### YOUR ASSIGNMENT
Using the records below, copy every line that holds the string "agent".
──────────
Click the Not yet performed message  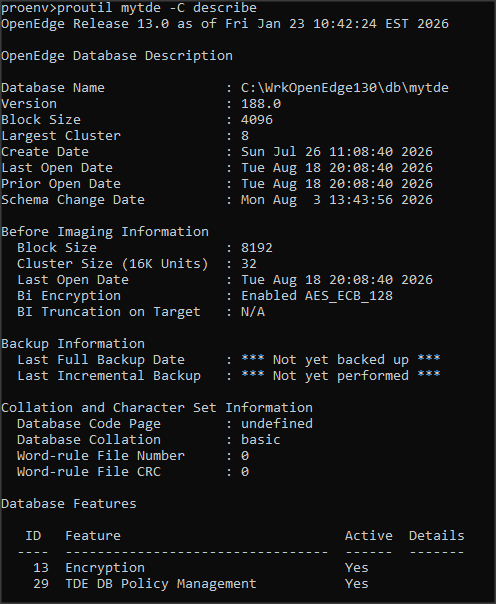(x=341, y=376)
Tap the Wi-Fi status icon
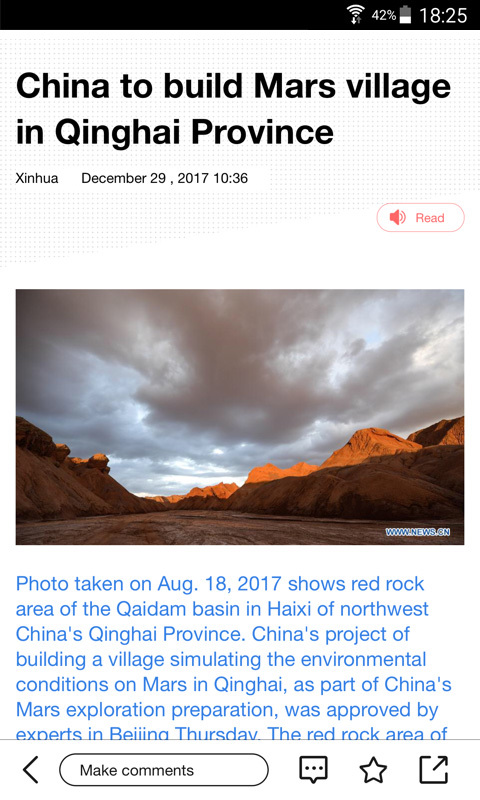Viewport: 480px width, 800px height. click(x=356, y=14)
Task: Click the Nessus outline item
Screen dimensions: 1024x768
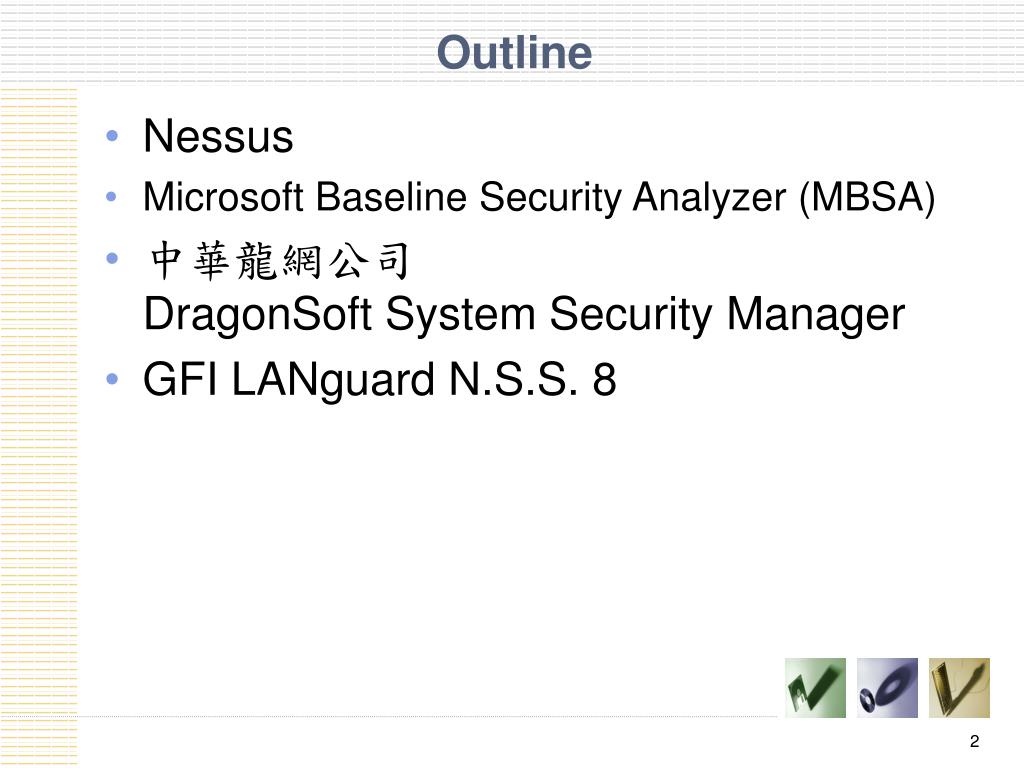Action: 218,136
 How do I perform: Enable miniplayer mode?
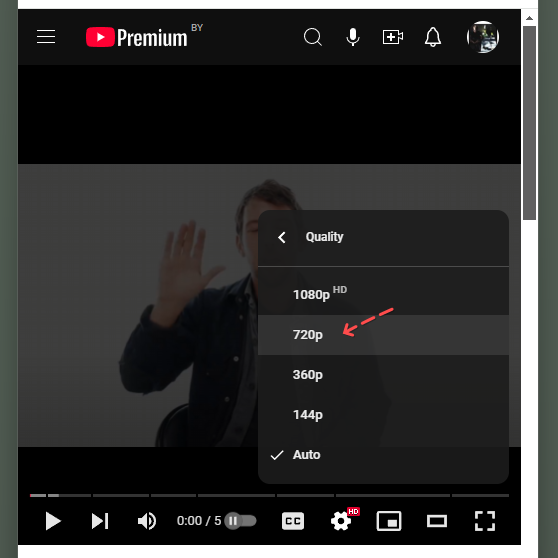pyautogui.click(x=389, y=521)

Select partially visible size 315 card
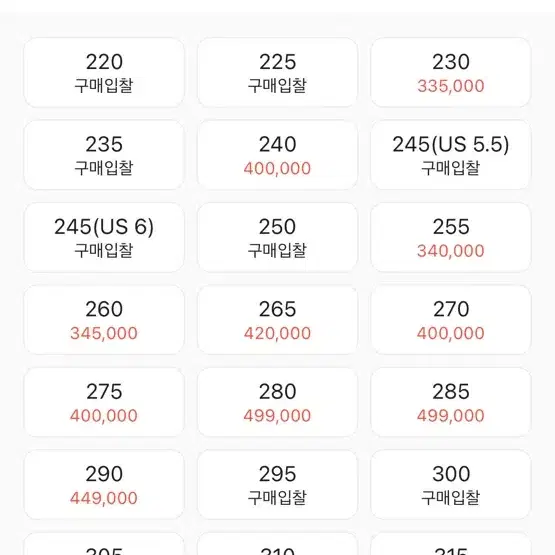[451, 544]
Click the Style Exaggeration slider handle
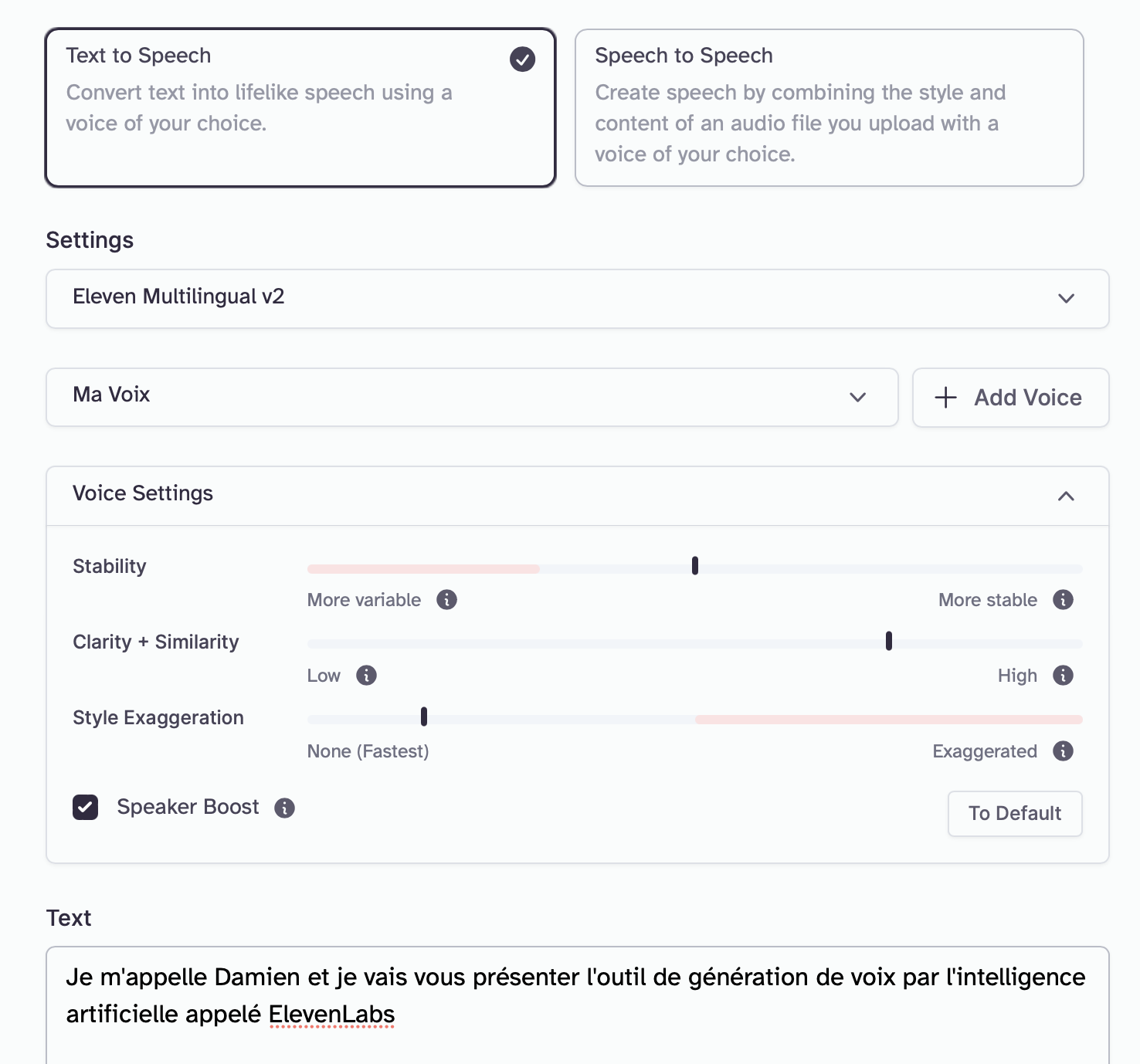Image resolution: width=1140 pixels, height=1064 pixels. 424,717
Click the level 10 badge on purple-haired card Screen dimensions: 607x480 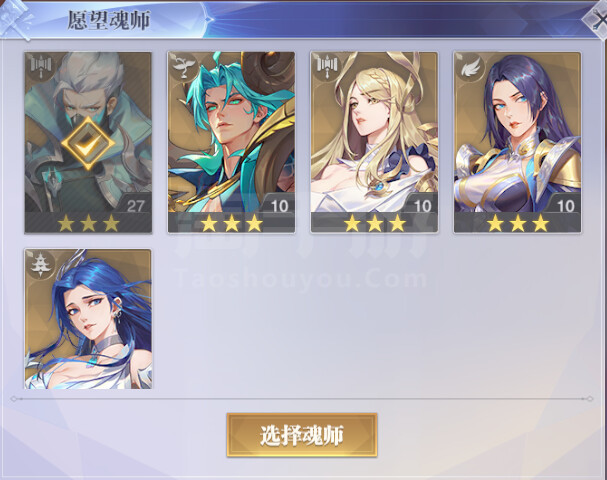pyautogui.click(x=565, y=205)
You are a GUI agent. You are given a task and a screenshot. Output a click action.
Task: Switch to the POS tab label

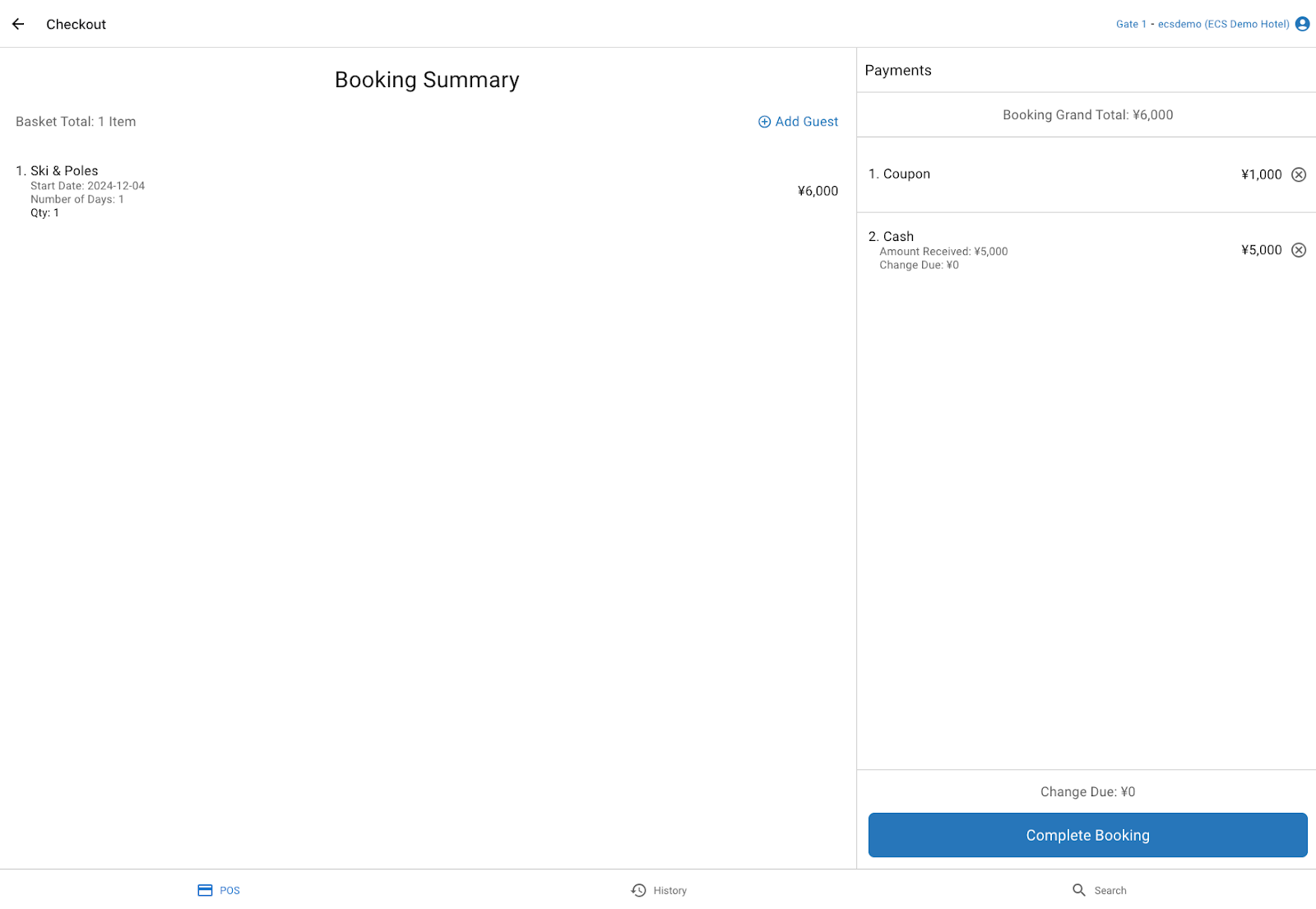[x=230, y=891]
──────────
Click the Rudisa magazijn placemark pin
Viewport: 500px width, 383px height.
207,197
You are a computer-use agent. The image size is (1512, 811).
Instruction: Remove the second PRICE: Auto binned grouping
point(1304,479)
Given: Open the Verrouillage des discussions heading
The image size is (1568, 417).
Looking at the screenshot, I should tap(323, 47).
──────────
### RESULT
You are a GUI agent. You are given a task and a screenshot. Output a click action.
You are a computer-use agent. The image size is (1512, 811).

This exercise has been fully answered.